**Supplied entries:**
+-------+
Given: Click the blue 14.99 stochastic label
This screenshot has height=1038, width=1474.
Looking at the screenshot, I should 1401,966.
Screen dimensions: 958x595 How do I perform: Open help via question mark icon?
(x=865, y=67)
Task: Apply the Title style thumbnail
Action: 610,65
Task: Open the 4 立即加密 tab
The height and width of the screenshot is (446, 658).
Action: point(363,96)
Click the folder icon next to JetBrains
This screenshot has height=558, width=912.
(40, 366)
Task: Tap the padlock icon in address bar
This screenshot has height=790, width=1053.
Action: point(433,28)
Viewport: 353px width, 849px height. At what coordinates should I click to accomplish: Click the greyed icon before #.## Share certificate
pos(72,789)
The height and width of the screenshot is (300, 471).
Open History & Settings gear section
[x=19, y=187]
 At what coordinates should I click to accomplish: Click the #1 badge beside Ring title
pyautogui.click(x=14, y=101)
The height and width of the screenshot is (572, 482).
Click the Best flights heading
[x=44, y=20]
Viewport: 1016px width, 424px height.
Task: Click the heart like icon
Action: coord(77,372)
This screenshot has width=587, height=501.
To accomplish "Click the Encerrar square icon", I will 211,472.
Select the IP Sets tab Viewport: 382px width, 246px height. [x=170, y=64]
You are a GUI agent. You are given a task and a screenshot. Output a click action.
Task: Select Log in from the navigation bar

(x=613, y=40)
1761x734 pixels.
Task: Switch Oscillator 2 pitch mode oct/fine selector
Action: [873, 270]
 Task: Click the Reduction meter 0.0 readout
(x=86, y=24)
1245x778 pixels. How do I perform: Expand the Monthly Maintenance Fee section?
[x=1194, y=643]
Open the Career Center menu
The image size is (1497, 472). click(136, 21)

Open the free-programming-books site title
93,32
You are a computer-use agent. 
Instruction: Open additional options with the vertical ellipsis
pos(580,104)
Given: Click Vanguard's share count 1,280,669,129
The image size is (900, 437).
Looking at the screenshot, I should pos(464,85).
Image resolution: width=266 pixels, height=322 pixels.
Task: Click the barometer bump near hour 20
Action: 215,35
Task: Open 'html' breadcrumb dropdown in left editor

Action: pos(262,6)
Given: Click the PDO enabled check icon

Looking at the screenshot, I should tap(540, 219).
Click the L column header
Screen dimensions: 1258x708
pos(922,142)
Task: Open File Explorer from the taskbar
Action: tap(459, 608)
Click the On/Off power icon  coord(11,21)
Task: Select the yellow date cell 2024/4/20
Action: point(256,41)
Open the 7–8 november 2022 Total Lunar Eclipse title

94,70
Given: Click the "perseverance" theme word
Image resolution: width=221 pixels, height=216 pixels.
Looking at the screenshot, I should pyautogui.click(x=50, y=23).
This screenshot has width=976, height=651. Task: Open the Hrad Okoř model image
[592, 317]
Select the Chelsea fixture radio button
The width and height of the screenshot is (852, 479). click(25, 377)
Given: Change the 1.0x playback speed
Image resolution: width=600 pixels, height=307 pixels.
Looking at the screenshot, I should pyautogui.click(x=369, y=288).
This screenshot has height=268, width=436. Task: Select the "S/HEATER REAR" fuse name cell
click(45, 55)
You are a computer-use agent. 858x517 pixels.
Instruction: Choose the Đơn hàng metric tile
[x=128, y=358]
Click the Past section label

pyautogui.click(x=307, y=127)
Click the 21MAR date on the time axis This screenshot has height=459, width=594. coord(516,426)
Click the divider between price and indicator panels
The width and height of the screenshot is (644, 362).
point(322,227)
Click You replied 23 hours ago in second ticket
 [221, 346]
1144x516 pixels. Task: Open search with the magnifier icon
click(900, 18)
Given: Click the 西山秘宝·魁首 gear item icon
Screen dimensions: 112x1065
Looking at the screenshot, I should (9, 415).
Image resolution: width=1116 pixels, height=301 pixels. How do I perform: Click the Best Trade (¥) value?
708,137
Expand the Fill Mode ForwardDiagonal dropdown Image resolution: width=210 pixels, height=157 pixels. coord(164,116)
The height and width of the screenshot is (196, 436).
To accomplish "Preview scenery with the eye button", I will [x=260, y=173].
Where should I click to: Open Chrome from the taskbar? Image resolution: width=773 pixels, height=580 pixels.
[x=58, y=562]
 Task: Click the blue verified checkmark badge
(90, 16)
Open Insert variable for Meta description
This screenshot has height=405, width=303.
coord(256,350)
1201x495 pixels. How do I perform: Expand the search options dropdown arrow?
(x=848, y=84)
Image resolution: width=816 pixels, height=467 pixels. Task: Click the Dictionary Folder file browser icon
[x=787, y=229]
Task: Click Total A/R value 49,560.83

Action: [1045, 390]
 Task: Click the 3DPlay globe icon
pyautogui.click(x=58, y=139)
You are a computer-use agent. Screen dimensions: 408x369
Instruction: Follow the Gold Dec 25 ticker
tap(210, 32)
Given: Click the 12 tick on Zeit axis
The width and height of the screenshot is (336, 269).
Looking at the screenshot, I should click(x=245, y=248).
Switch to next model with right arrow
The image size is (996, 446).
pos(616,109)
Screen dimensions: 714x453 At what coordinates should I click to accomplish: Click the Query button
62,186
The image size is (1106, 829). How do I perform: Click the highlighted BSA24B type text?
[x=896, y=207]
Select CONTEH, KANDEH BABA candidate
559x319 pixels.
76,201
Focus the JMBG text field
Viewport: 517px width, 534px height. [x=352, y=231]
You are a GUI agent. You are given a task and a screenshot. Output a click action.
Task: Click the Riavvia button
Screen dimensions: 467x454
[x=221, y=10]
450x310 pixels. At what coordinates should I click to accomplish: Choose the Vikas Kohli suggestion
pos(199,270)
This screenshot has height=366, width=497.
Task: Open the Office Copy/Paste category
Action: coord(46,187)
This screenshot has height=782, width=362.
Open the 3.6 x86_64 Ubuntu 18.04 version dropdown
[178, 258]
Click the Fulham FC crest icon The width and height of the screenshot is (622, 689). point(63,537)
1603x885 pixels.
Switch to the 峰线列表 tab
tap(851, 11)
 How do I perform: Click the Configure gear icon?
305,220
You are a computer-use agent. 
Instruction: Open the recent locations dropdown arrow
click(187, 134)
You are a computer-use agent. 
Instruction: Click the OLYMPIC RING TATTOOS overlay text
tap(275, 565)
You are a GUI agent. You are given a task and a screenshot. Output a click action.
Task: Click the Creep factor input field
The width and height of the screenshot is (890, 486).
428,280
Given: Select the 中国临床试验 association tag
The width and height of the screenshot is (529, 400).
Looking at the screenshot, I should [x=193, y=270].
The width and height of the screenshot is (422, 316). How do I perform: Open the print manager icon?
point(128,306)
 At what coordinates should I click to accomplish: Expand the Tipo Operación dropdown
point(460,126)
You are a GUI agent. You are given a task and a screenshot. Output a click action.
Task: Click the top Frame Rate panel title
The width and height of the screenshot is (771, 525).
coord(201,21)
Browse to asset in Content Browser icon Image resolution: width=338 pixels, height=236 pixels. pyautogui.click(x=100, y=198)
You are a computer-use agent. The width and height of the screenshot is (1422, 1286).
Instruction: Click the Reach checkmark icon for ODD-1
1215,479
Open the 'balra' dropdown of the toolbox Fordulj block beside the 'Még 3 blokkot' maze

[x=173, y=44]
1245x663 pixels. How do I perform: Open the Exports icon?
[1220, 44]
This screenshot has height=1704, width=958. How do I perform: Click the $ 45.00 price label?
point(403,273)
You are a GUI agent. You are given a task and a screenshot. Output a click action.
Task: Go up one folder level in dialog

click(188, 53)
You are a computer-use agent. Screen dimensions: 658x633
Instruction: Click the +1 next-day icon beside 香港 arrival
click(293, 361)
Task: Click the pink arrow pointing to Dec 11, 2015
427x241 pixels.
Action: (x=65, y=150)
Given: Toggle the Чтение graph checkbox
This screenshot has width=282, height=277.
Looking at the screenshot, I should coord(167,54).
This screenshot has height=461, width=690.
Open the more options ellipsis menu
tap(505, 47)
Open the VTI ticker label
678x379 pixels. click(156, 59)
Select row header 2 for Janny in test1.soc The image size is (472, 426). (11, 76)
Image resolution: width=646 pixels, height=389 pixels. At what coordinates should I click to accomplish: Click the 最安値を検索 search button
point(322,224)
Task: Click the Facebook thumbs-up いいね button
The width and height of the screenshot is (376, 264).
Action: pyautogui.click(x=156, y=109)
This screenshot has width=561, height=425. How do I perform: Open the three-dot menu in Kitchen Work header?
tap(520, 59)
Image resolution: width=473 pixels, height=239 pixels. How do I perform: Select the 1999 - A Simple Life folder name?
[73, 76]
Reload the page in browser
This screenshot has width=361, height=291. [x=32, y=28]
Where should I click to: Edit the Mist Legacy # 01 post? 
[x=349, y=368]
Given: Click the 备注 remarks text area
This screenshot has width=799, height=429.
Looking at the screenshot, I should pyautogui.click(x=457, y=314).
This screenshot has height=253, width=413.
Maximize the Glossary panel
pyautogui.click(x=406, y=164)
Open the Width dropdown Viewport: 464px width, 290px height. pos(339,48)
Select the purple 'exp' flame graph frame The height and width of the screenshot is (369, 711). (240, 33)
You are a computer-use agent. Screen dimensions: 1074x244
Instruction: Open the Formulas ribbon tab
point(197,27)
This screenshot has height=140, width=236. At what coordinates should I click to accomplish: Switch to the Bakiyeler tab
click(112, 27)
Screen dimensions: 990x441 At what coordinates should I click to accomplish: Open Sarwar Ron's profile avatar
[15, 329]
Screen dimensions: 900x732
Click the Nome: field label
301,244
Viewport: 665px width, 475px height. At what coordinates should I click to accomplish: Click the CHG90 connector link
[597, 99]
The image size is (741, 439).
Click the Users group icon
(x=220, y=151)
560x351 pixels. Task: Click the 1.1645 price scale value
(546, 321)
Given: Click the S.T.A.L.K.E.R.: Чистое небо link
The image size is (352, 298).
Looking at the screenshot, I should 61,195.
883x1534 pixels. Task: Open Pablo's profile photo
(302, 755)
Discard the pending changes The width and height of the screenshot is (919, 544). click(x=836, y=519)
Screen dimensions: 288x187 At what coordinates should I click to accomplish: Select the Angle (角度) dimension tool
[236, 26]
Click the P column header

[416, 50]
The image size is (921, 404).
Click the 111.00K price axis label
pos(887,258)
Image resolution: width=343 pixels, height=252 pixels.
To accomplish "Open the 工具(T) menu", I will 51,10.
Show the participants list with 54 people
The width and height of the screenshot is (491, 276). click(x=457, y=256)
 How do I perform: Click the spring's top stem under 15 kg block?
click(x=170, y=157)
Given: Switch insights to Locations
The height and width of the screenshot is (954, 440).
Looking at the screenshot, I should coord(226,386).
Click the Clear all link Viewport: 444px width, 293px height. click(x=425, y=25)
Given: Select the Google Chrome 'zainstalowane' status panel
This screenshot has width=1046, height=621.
+-------+
**Problem details:** Every line that holds the word "graph" should be copied from the records above.

**Your solution:**
Given: Toggle the Чтение graph checkbox
Select the purple 'exp' flame graph frame The height and width of the screenshot is (369, 711). (240, 33)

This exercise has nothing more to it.